Dunn then interjected, “Look at the voter turnout in recent elections. The people in my area feel we don’t have a prayer. Our voter turnout is terrible. The City Council represents about 12 or 13 percent of the voter segment. I do believe frustration abounds in the suburbs. I don’t beleive it’s all political — it’s just a lack of representation.”

Under the current system, Pless asserted, “The only way it works, the only way it changes, is that, in South Asheville, we have a candidate and South Asheville people get out to vote for that candidate. Otherwise, nothing changes. I’d like to see the school board go that way (to district elections), too.
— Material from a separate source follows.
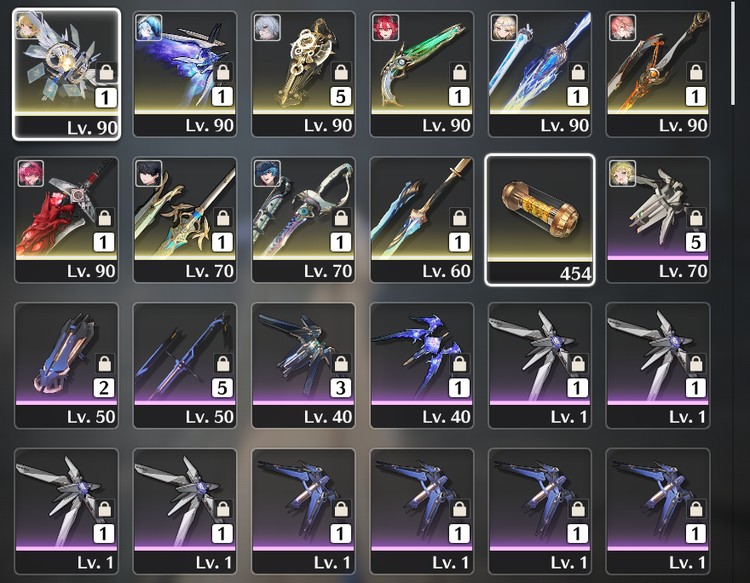
Task: Click the inventory scrollbar handle
Action: tap(733, 53)
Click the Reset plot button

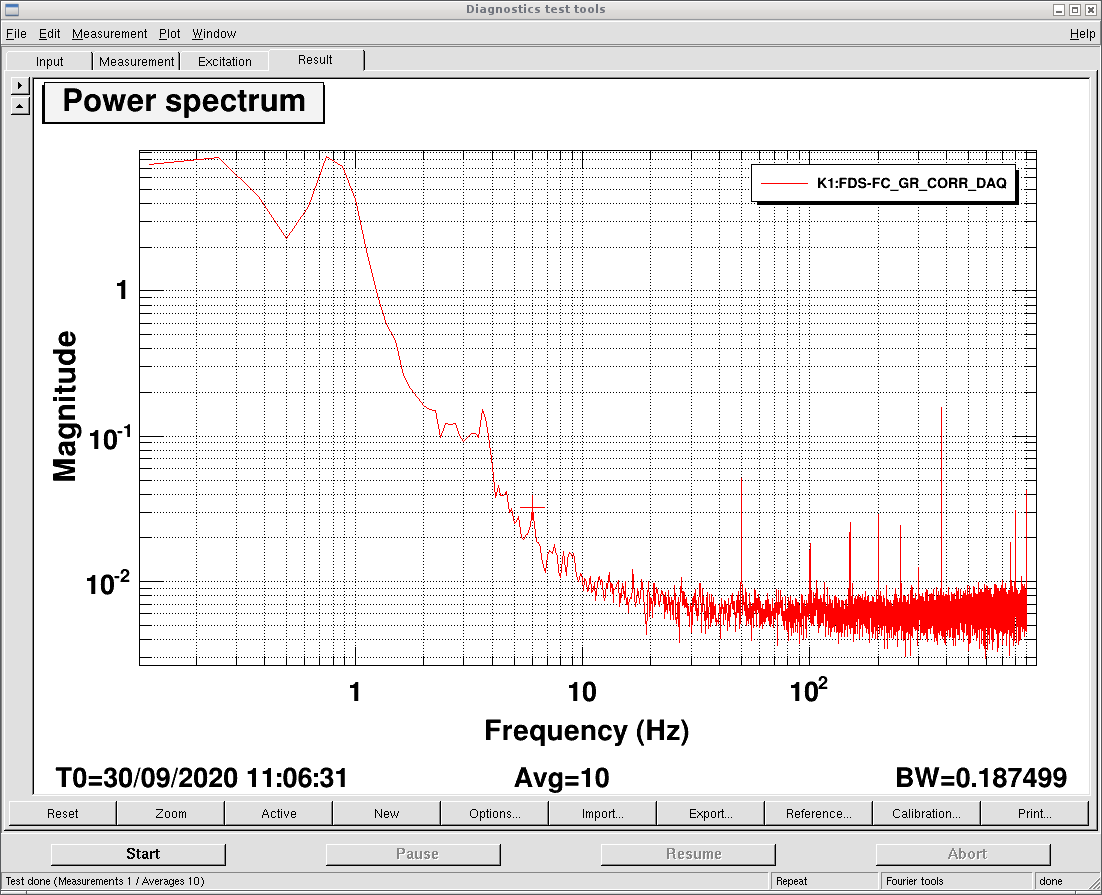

It would be cost-effective and a lot more people might run.

“The only way it works is if you get to vote for the person in your district and the mayor.”

CIBO member Mac Swicegood, who normally askes tough questions, instead made the following comment: “If I’ve got a pothole and you’ve got to drive across that pothole, it doesn’t matter where you live. I thank each and everyone of you for being here.”

To another question, Miall noted, “As I said, I know the problem, but I’m not sure where the answer is. There’s got to be a better way to get a broader representation of ideology in our community.”

Belcher added that “you’ve got to live in that area to be able to represent it.”

Dunn said, “I think it’s basically representation. I know some of it is political. But it’s mainly geographic. It’s about representation, which is what our democracy is built on, plain and simple.”